My favorite brush with celebrity: If you walk up and down Main St. enough, or if you attend enough movies, you can't help but satisfy run into someone famous. While waiting in line for the Weinsteins party really late one evening, just as the clock passed midnight and ushered in my birthday, Scarlett Johansson (accompanying Josh Hartnett) walked past me. Yes, my embarrassing crush on her, dating back to the days before she became a sex symbol, is common knowledge, and so my birthday was a good one, even though I could no longer feel my feet.
New Cat Power album The Greatest out this week (yes, endorsement implied).
Brian came all the way up from Philadelphia today to go see The Odd Couple with me. I'm not a big musical guy, but among the things I wanted to do in NYC before I left was to see a live show starring Nathan Lane and Matthew Broderick.

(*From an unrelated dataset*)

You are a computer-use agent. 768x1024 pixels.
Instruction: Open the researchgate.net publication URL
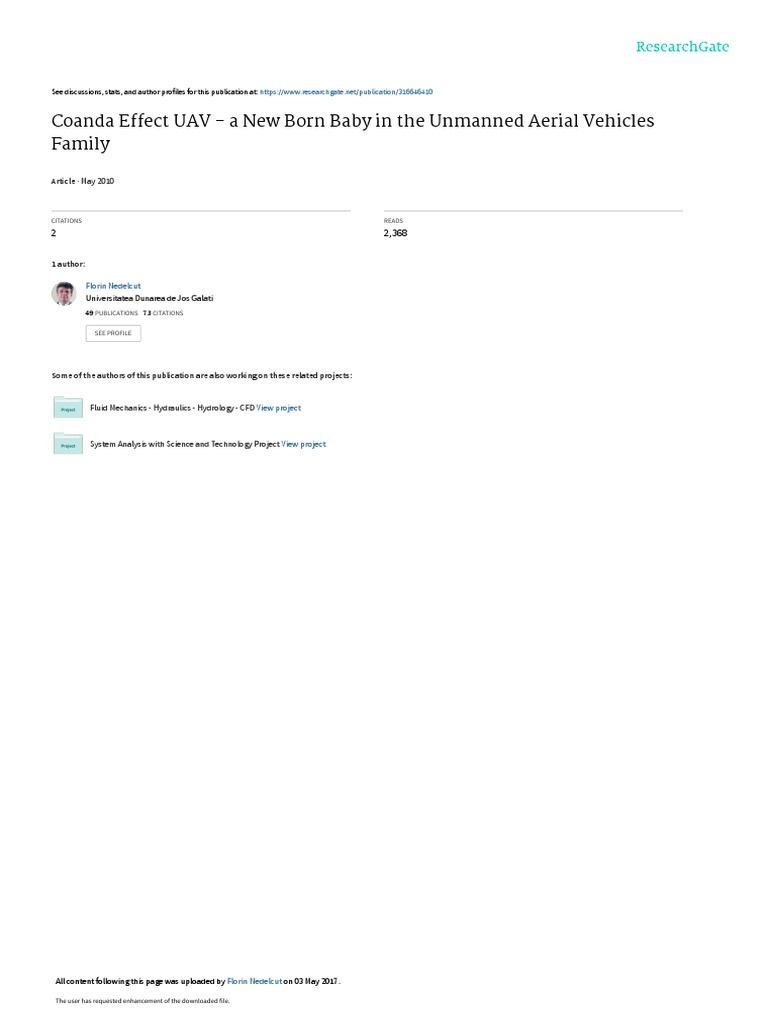coord(346,92)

Even though chances are that Matthew Broderick will look exactly the same for the next twenty years, the same cannot be said for Nathan Lane. For tonight's show, I had second row seats, dead center.
We grabbed dinner beforehand at Fatty Crab, the new and much buzzed-about Malaysian restaurant in the Meatpacking District. It's one of those tiny NYC restaurants where weaving between the tables and all the people standing inside waiting for a table requires holding your hands over your head like you're dancing to hip hop, shimmying sideways, and wriggling your hips like a hula hoop dancer. It's an entire restaurant of two-person tables, so arriving with an Allen Iverson-sized posse is unwise.
To avoid some of the restaurant's usual claustrophobia, we arrived at 6pm, about a half hour before the dinner rush. The menu is manageable, just a few pages, and the food is meant to be eaten family style, with dishes arriving in random order, whenever the kitchen happens to knock them out.
The first of our dishes to arrive was the Fatty Duck, a plate befitting its name, much like characters in Chinese karate movies. Take, for example, Zu: Warriors from Magic Mountain. In this movie, one of the characters is an old man with huge, superpowered eyebrows. His name? Long Brows. Take almost any Chinese martial arts movie where the hero has an overweight sidekick, and 8 times out of 10 the sidekick's name will be translated as Fatty or Piggy or Porky. The Jet Li/Tsui Hark classic Once Upon a Time in China has one character named Porky, another named Buck Teeth Soh. Their appearances, I assume, are vivid in your mind.
This is all a long-winded way of saying that the Fatty Duck consists of four pieces of duck, each topped with a healthy, juicy layer of fat. Brian and I attacked this dish with forks, then chopsticks. Then we conceded and grabbed it with our hands, and the waiter nodded his approval. Spicy, sweet, salty, awesome.
Second place in the race from kitchen to dinner table were the Heritage Foods Slow-Cooked Pork Ribs. I'm a huge fan of braised meats in general, especially when eating out because I'm too impatient to spend the time braising at home, and if you take braised meats home as leftovers, they taste just as good or better the next day. These ribs, coated in a sweet sauce, were so soft they melted in our mouths like butter. By the time we finished, the two of us looked like two-year olds after consuming a bucket of ice cream with our bare hands. I shudder to think of the carnage had we ordered the signature dish of Chili Crab.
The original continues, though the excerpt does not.